Entretien avec le candidat Mouhamed Tchassona Traoré

Entretien avec  le candidat Mouhamed Tchassona Traoré

Dans le cadre de l’initiative sur l’élection présidentielle au Togo, WATHI est allé à la rencontre de Mouhamed Tchassona Traoré, candidat du Mouvement citoyen pour la démocratie et le développement (MCD). Dans cet entretien, il évoque son parcours et son engagement politique et revient sur les mesures phares de son programme.

 

Le parcours du candidat 

Je me suis engagé politiquement sur les bancs de l’école déjà dans les années 1980. Déjà à cette période, j’avais une position assez diamétralement opposée au régime du Rassemblement du peuple Togolais (RPT) au lycée de Sokodé où je refusais de participer aux groupes d’animation pour accueillir le Général Eyadema. J’ai été sollicité pour diriger la jeunesse du régime à travers le mouvement «  Jeunesse du rassemblement du peuple togolais (JRPT) », offre que j’ai refusée, ne me sentant pas dans cette posture. A l’Université, étant le président de l’amicale des ressortissants de Tchaoudjo, des propositions m’ont également été faites allant dans le même sens.  Mais, je suis resté une personne libre dans ma tête.

J’ai fait mes premiers pas dans la politique durant les années 90  après l’avènement du multipartisme dans le Parti de l’action pour la démocratie (PAD) dirigé par Francis Ekon avant de démissionner et de rejoindre le Parti pour la démocratie et le renouveau (PDR) en 1998. Au sein de ce parti, j’ai occupé le poste de président de la commission politique jusqu’à 2006 année à laquelle j’ai créé ma propre formation politique avec des amis qui partageaient les mêmes conviction.

Depuis la création du Mouvement citoyen pour la démocratie (MCD), nous avons pris part à toutes les élections sauf les législatives de 2018 que nous avons boycotté.

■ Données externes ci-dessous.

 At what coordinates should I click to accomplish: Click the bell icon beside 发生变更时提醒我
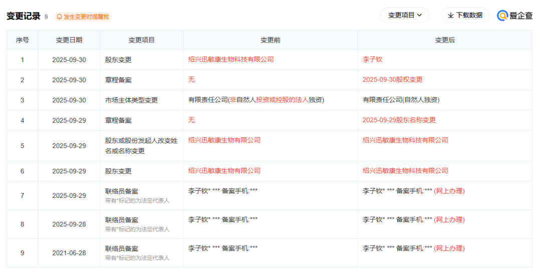pyautogui.click(x=60, y=17)
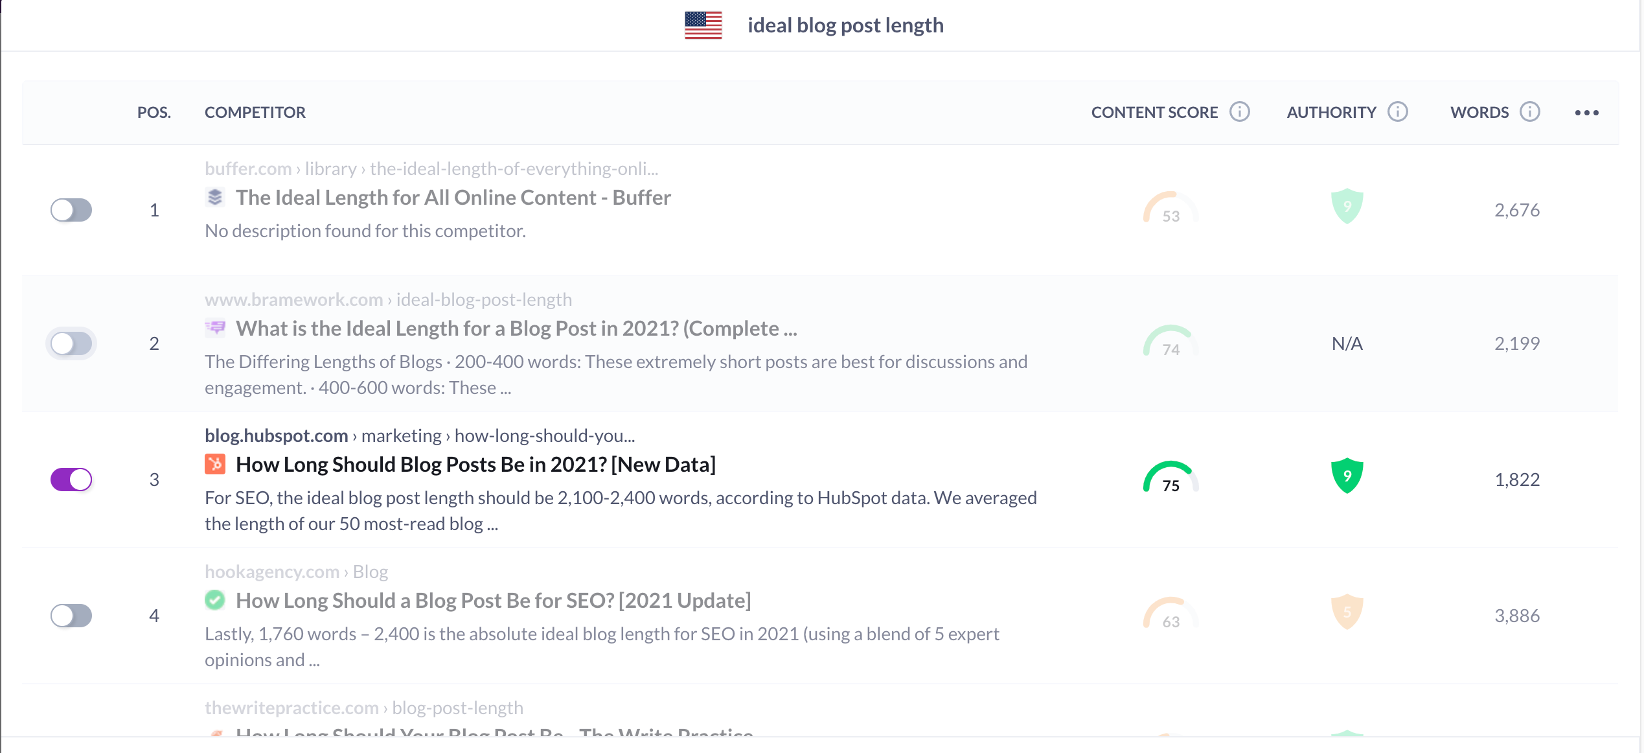This screenshot has width=1644, height=753.
Task: Enable the hookagency competitor toggle
Action: tap(71, 616)
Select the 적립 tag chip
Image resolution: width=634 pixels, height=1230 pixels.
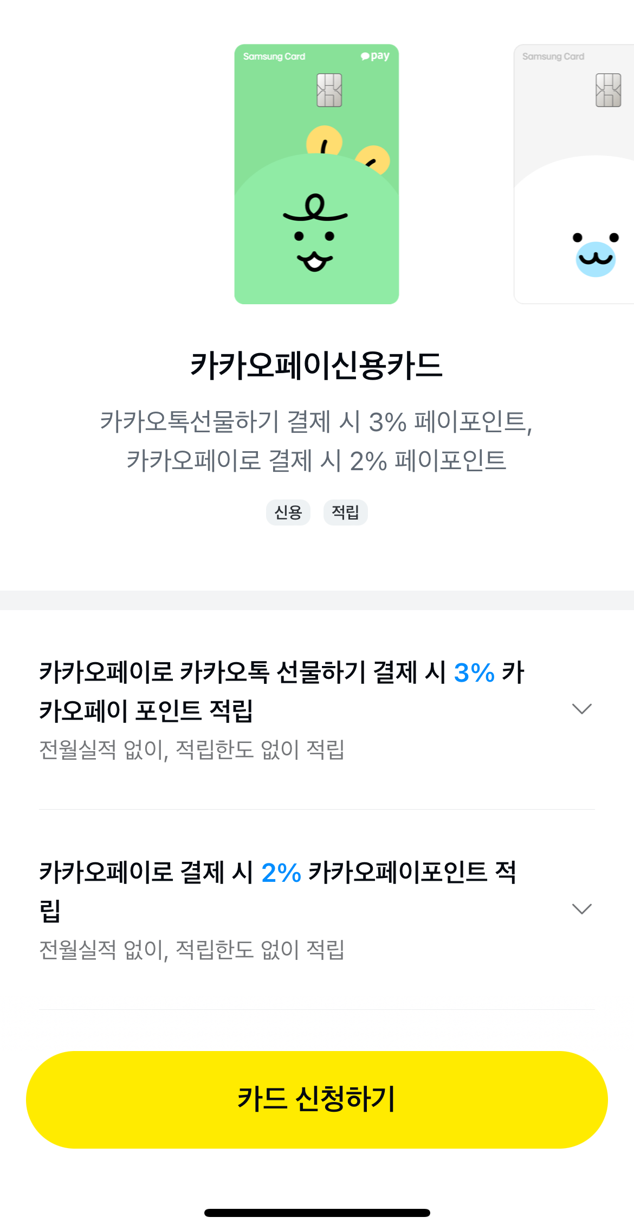pos(346,512)
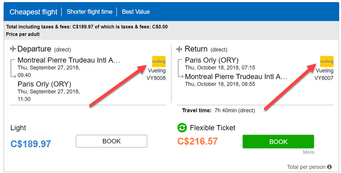
Task: Click the return airplane icon
Action: point(179,49)
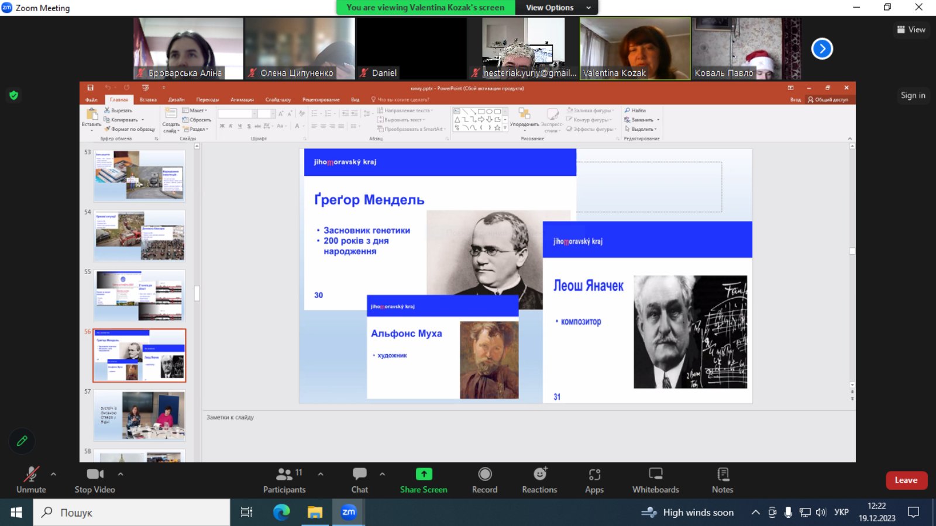Open the Notes panel
Viewport: 936px width, 526px height.
pos(722,480)
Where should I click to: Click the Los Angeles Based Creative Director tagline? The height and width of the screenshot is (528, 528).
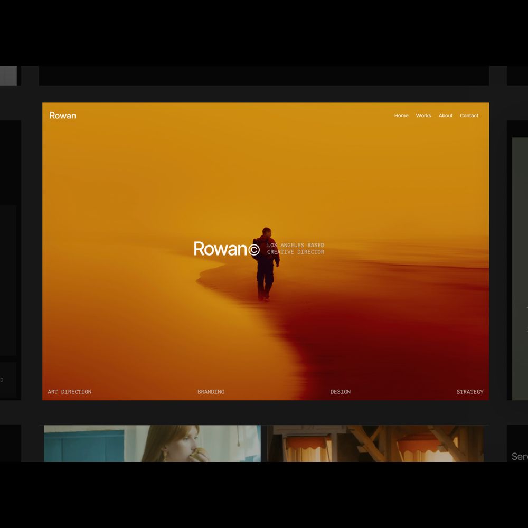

En 2010, notre parti avait soutenu un candidat du Comité d’action pour le renouveau. En 2015, nous avons fait nos premiers pas en tant candidat et nous rééditons cela cette année.

Mon ambition de vouloir être président de la République 

Chaque parti politique est d’abord fondé sur un idéal, une vision et un projet.  Les partis politiques ont pour vocation d’aller aux élections pour proposer leur projet. C’est pour cette raison que nous nous portons candidat pour ce rendez avec les compatriotes pour leur exposer notre vision du Togo.

Quel que soit ce qu’on dit sur le système qui organise les élections, ce n’est pas tant les conditions d’organisation qui font l’élection, mais c’est beaucoup plus l’adhésion de la population, sa propension à réagir et à s’adapter aux difficultés et à les transcender.   Nous avons foi que les Togolais qui ont soufferts depuis des années pourront faire ce saut qualitatif le 22 février 2020 pour porter leur choix sur des candidats comme nous qui avons des projets et une vision pour ce pays et pouvoir le sortir définitivement de l’ornière.

Les mesures phares de mon programme

  • L’éducation

Le système éducatif hérité de la colonisation doit être repensé de fond en comble. Si les Togolais nous accordent leur confiance, nous allons mettre en place des centres de formations expérimentaux pour les apprenants du primaire. Nous allons expérimenter le système suisse et allemand qui consiste à faire suivre un élève par le même enseignant du CP1 au CM2. L’enseignant sera secondé par des conseillers en orientation scolaire de telle sorte que durant les 6 années de primaire, qu’on puisse déjà détecter chez l’enfant les prédispositions qu’il développe pour pouvoir l’orienter utilement dans sa vie future.

Au niveau du secondaire, au lieu de maintenir les collèges d’enseignement généraux, il faut mettre en place des centres de formations techniques et professionnelles pour permettre à ceux qui ne peuvent pas évoluer dans l’enseignement général et qui ont des prédisposions techniques d’être orientés vers ces centres. Il en est de même pour l’enseignement supérieur en  mettant un accent particulier sur les filières techniques pour  minimiser l’impact du chômage.

  • L’emploi des jeunes

Dans le secteur public, Il faut faire des états généraux de l’administration. Il y a aujourd’hui des centaines de fonctionnaires qui, bien qu’ils soient admis à la retraite, continuent de travailler dans l’administration. Il faut « dégager » ce monde pour faire de la place aux jeunes dans les limites qui respectent le point de convergence au niveau de l’UEMOA.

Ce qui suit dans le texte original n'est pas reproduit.